What the exercise asks
Please filter the entries and return only the lines that include "pixels".

Exercise materials
=-=-=

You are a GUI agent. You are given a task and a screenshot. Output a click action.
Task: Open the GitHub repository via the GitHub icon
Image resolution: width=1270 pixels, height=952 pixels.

=-=-=

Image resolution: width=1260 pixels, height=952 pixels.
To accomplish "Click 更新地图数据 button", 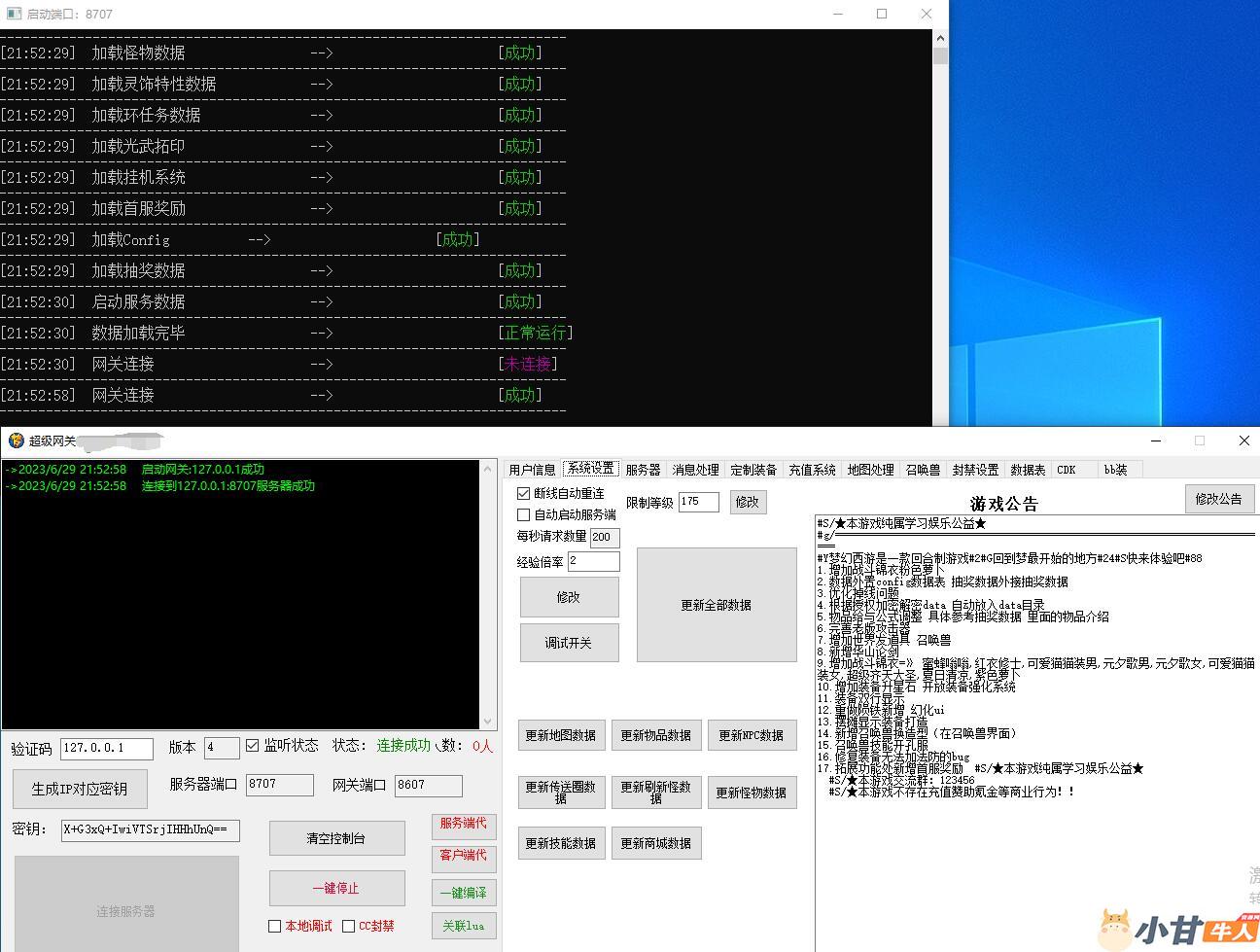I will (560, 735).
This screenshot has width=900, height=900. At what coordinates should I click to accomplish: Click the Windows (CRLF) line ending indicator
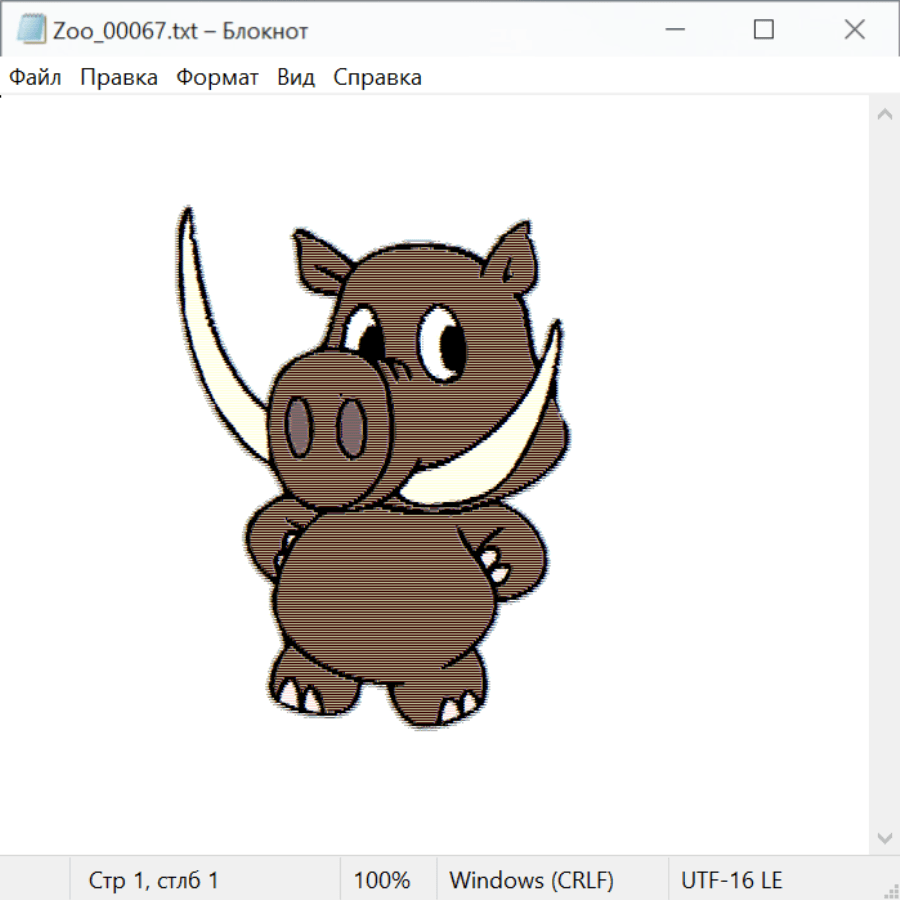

=-=-=

Output
Image resolution: width=1270 pixels, height=952 pixels.
Image resolution: width=1260 pixels, height=952 pixels.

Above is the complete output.